Tuesday, January 09, 2007

Meditating In A Cold Church

So I have problems with anxiety/insomnia and meditation really helps. For a while last year I was going to the weekly dharma classes at the NY Insight Meditation Center, but for some reason I got out of the habit and stopped going. Insight meditation, or vipassana is simple: you just observe your own breath. It's actually a form of theravada buddhism which is nontheistic and tells its practitioners not to rely on blind faith but their own experience. In other words: don't just believe that meditation is going to help you, try it and see if it makes a difference in your life. Which it did and does. The nontheism appeals to me as well. It's not that I don't believe in a god it's that I don't think there's anyway any of us can actually know if there's a god or not... An adamant agnostic, if you will.
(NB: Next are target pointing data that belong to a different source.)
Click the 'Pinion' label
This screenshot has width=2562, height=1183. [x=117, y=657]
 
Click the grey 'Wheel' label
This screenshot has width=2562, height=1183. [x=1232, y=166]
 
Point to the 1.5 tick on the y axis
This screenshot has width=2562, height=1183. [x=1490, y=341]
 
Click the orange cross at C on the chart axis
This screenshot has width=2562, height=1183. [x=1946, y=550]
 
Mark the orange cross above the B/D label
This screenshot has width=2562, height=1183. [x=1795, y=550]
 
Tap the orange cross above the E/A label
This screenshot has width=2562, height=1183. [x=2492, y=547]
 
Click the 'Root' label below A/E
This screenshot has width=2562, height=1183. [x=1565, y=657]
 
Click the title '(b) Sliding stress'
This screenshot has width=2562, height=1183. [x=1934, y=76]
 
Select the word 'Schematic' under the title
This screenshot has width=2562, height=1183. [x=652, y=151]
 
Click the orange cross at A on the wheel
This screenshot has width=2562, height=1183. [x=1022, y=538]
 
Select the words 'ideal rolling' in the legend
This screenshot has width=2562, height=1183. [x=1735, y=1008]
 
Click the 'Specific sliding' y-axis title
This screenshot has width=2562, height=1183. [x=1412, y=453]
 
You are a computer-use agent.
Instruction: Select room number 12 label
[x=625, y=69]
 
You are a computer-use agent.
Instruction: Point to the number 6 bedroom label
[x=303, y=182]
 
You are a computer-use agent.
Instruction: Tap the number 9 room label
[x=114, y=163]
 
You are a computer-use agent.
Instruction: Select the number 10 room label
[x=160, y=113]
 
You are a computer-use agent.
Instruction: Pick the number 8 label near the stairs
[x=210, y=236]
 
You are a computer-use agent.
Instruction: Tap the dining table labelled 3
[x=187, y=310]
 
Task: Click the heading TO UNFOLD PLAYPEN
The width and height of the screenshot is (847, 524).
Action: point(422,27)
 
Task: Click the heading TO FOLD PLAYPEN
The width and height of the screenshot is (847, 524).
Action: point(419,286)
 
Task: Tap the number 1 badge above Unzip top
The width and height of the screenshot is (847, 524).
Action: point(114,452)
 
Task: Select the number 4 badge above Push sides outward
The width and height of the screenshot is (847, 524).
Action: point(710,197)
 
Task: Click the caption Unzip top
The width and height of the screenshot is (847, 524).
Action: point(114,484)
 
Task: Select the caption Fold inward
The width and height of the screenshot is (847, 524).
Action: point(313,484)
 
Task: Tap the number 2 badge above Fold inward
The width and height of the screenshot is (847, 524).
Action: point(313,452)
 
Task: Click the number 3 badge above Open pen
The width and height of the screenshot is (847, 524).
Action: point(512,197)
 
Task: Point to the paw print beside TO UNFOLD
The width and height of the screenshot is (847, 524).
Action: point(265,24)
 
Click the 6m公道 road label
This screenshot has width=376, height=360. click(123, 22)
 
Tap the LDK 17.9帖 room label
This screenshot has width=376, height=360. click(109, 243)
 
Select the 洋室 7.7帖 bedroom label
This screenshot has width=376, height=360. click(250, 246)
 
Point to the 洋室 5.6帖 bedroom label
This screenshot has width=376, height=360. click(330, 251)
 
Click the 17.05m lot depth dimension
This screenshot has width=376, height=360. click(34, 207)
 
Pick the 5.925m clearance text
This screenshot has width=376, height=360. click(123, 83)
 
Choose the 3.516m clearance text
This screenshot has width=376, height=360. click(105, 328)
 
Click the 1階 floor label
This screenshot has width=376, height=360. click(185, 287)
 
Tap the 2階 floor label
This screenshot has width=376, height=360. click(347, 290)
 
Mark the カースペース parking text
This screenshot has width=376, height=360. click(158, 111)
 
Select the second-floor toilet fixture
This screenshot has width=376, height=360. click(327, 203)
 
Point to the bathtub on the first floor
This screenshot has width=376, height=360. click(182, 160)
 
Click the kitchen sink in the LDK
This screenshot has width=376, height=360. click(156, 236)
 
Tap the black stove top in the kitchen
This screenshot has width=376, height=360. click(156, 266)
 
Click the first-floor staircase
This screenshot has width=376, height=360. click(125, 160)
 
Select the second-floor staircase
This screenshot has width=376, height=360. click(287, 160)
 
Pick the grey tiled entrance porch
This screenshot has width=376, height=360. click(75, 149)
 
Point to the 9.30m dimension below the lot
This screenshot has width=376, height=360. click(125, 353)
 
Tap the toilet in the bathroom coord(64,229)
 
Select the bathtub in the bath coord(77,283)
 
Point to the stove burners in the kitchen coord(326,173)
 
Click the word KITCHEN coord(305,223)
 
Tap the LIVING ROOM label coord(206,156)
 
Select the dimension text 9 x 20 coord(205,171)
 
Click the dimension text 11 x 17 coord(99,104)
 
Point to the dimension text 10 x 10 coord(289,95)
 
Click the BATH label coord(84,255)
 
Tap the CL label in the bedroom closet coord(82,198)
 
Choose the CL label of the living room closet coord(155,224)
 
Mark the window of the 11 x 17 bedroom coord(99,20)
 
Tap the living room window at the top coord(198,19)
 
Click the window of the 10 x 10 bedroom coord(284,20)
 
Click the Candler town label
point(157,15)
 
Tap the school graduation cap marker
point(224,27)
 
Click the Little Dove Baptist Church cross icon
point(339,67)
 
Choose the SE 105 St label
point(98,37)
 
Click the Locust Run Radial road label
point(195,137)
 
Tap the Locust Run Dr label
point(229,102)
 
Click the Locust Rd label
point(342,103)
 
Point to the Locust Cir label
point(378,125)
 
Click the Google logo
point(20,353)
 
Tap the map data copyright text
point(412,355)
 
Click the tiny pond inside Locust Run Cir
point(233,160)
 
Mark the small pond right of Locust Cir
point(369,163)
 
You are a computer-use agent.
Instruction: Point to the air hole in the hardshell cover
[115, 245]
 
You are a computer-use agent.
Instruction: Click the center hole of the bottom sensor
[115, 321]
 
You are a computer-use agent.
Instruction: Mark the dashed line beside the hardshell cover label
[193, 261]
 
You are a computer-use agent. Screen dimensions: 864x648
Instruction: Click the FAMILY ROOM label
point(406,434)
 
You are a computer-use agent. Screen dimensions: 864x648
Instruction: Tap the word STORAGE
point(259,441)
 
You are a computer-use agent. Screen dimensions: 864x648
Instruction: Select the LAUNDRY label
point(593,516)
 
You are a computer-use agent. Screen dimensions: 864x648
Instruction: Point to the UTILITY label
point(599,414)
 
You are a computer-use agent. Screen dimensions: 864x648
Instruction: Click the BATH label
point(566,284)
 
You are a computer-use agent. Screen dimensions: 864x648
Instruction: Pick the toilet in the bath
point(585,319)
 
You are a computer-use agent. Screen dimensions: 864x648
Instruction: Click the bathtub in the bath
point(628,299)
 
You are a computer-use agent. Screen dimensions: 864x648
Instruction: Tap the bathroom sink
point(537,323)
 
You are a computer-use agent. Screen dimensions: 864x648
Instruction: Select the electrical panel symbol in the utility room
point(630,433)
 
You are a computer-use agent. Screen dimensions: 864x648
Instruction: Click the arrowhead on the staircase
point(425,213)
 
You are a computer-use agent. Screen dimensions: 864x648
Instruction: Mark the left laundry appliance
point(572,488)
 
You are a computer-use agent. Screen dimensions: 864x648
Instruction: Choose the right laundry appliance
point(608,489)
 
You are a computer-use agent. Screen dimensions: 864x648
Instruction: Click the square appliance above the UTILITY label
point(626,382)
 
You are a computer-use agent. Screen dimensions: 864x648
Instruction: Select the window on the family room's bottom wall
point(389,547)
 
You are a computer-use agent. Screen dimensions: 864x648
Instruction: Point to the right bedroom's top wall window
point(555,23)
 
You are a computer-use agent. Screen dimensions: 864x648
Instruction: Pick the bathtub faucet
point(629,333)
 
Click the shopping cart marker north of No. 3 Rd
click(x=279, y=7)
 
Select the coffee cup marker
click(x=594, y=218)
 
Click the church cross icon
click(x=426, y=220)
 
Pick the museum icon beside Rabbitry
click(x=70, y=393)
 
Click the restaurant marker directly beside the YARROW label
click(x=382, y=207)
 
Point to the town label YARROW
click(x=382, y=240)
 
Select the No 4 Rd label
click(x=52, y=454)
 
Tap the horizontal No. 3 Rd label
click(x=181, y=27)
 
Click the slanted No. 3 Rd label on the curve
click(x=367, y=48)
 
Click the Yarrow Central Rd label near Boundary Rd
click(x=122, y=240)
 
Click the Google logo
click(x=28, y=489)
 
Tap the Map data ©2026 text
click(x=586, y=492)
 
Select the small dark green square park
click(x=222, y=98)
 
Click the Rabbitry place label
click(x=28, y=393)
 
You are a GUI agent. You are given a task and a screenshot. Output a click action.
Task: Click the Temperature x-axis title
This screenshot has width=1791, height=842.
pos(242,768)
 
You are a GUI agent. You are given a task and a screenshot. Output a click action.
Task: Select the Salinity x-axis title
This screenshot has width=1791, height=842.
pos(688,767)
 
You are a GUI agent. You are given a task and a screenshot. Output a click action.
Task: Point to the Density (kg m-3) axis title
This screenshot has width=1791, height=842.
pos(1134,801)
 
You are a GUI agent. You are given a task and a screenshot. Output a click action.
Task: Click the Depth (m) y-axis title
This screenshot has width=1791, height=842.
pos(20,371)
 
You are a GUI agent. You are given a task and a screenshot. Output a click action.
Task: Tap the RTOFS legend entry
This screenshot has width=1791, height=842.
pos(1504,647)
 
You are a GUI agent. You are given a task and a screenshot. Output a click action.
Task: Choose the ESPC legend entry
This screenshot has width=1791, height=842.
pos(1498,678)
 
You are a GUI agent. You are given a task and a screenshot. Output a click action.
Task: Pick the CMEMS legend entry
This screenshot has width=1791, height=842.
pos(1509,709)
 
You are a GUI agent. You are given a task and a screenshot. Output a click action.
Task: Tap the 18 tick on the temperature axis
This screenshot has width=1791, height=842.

More pressing matters than whether there's a god or not, as far as I'm concerned, are how to lead a moral life filled with compassion and some level of inner peace.

But over the weekend I saw a sign for a meditation class right here in Brooklyn Heights at the Unitarian Church led by a group of Kadampa Buddhists and I thought I might as well try. I'd never been to a Mahayana Buddhism group before and was a little curious. (Mahayana, as opposed to Theravada, promotes the idea of salvation through the belief in Buddha as a theistic figure. Not really my thing, but one of my resolutions this year was to keep an open mind about new experiences.) R was out and about visiting friends and I had the night to myself so I took a yoga class, showered, and headed on over.

Big mistake. First of all, the church was FREEZING. (My hair was still a little wet from the shower, which meant the whole time all I could feel was this ring of cold wrapped around my head.) And the talk, led by Kelsang Demo, was one of the more simpistic things I've heard. The topic was "Enjoying Other People" but for the first five minutes all she kept saying over and over again was "We have a lot of reasons why we can't enjoy other people. We say--I can't enjoy him because he's too stupid or I can't enjoy her because she's irritating. We all have a hard time enjoying peole." Etc. Etc. At the end of the 45 minute talk I thought I was going to keel over if I heard the word enjoy one more time. Our homework assignment for the coming week: Enjoy others and think of ourselves as a friend.

It just doesn't seem as--and jeez I can't believe I'm saying this--as insightful as the vipassana folks. I just felt like it was a bunch of psychobabble.